Lychee Black Tea with cinnamon, cloves and petals of star anise – the perfect mulled “wine” for teetotallers.
Lychee Black Tea (荔枝红茶 lizhi hongcha) is a well-known scented black tea from Guangdong province (in south-east China). Most tea lovers immediately fall in love with the deeply perfumed flavours of this tea, others are impressed with the intense fruity sweetness that reminds them of fresh lychee fruits.
Lychee Black tea leaves’ appearance is unremarkable: tight, thin and evenly packed. One may see a few golden strands indicating tenderness. But if this blog could only transmit smell! The deeply intense lychee perfume is intoxicating – almost like you are eating the sweet crisp juicy flesh with a hint of citrus.
From a Chinese traditional medicine perspective, Lychee Black tea can relieve fatigue and is Yang in nature so is very suitable for drinking during autumn and winter as an antidote to the Yin season.
teanamu Lychee Black Tea – Absolutely delicious, irresistible, with an intoxicating tropical fragrance.
In Chinese terminology, black tea is known as “Hong Cha” (红茶, literally translated as red tea) and what is known as “black” tea (黑茶 Hei Cha) actually refers to the post-oxidised teas like Pu Erhs and Liu Bao Cha. Black tea can be further classified into black congou teas (gongfu 功夫) like Keemum black, black broken teas (hongsui cha 红碎茶) like English Breakfast blend, and Souchong black teas (xiaozhong 小种) like Lapsang Souchong.
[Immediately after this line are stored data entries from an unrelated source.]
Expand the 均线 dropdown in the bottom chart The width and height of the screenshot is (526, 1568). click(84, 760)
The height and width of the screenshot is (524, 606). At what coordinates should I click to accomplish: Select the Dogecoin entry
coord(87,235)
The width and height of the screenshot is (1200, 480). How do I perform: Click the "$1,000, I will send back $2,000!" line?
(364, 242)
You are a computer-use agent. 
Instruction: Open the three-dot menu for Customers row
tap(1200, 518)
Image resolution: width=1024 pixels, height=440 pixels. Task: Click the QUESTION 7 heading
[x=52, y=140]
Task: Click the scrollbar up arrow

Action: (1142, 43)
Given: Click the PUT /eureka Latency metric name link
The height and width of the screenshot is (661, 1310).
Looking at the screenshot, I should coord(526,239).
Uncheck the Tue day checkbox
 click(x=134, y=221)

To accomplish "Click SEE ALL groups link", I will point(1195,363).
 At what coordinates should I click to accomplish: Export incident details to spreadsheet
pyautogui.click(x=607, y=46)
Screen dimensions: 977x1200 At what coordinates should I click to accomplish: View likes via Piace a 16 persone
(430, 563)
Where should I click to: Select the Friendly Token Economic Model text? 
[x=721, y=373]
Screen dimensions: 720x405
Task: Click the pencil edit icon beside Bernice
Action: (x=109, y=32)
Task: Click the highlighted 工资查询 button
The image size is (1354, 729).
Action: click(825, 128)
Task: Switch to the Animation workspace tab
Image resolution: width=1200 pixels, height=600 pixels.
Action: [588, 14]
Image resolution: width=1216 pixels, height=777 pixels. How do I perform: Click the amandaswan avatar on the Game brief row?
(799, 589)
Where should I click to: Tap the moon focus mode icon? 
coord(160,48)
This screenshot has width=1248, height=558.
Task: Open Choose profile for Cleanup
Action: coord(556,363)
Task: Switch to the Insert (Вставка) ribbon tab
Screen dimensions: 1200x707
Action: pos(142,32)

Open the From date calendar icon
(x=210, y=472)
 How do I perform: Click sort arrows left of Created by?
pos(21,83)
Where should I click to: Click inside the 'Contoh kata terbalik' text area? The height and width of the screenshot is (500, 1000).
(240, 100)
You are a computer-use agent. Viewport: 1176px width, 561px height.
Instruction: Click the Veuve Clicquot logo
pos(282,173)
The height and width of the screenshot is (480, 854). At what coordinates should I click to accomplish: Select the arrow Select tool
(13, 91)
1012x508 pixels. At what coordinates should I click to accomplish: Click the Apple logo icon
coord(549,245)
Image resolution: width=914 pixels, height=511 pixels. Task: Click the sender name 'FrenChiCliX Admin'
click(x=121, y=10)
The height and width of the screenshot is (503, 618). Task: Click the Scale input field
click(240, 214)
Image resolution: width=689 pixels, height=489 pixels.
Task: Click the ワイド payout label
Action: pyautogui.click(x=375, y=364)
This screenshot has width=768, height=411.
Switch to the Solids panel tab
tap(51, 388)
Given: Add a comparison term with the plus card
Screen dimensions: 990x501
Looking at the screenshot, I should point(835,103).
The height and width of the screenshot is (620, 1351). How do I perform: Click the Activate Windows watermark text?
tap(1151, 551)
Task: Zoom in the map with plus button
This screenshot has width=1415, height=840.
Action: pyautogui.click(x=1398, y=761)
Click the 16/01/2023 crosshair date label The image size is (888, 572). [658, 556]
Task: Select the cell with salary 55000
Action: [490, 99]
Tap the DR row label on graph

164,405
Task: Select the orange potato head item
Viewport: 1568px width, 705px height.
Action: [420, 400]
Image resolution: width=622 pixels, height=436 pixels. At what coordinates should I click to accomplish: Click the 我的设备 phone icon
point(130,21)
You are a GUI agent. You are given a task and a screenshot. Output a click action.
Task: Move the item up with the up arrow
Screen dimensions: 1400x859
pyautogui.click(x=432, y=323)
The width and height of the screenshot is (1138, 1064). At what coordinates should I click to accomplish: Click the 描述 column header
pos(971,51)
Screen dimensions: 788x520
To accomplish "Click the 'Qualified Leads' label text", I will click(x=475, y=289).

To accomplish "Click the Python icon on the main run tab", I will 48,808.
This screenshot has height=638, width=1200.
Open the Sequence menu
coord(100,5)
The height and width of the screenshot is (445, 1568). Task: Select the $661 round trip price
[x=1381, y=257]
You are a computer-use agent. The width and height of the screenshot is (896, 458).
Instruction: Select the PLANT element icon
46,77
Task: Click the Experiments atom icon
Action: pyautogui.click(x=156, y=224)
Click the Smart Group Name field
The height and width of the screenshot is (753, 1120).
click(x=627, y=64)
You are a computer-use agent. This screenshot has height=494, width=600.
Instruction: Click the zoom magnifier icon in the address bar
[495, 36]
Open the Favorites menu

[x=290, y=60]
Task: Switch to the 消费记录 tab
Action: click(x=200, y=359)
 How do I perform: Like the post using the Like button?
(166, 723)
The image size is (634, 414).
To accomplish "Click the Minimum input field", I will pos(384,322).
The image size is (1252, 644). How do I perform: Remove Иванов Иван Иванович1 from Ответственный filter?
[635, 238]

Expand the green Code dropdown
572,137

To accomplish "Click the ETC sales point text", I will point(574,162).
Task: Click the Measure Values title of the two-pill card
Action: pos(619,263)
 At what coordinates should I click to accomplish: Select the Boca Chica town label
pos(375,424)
Congou black tea leaves are scented with fresh lychees by simply layering tea with lychee on bamboo sieves and then a very light roasting afterwards. The natural sugars in the black tea, caramelised during the scenting and roasting processes, give it an opulent, mahogany colour and a deeply fragrant aroma.
Lychee Black tea must be the earliest “fruit-flavoured” tea as it has a long history that can be traced back to the times of Consort Yang Yuhuan (杨玉环 a.k.a. Yang Guifei 杨贵妃) in the Tang Dynasty. Consort Yang was known for her remarkable beauty and for having a full, cherubic figure and she was the favourite wife of the Tang Emperor. She is often associated with Lychee as it was her favourite fruit. Lychee fruit is grown in the Linnan (岭南) area but Consort Yang lived thousands of miles away in the capital city of Chang An (长安). But for the beloved consort of the Emperor nothing was too much! He decreed that lychees be delivered on horseback to the capital city on a daily basis!
At that time, Black Congous were made as ‘tribute teas’ to be offered to the Emperor. What better way of currying favour with the Emperor than to scent your tribute teas with lychee for the delectation of the Emperor’s favourite consort?
Brewing this tea cannot be easier. Place 3 grams of tea leaves in a warmed pot or gaiwan. Pour hot water at around 95°C into the pot in a circular motion allowing the tea leaves to dance in the pot. Steep for 40 seconds and pour out the tea. This can be repeated for 2 or 3 further infusions.
One can also do a ‘cold brew’ version of this tea. Simply place 10-15 grams of the tea leaves in a 1 litre jug of soft water. Allow to infuse in a fridge overnight and you get a delicious and naturally sweet cold Lychee Black tea which can be used as a base in fruit punches, for example it’s glorious with Pimms and summer fruits!
Don’t get me wrong! I think the oriental lychee fruit is a really Christmasy flavour. Sweetness aside, it echoes the warm cinnamon, clove and citrus fruitiness of mulled wine. Several celebrity chefs have concocted alcoholic ‘Lychee-tini’ for Christmas. But for those like me who are teetotal, a warm cup of Lychee black tea laced with tinned Lychee fruit, a sprig of mint and the slightest hint of cinnamon, clove and star anise is the perfect Christmas ‘mulled wine’. Yummy!
If you like to try some of the delicious non-alcoholic mulled Lychee Black “tea”, pop by to our “Have Tea Will Drink” tea tasting events on 12 December and 19 December from 12 to 4 pm.
Merry Christmas and Happy New Year everyone!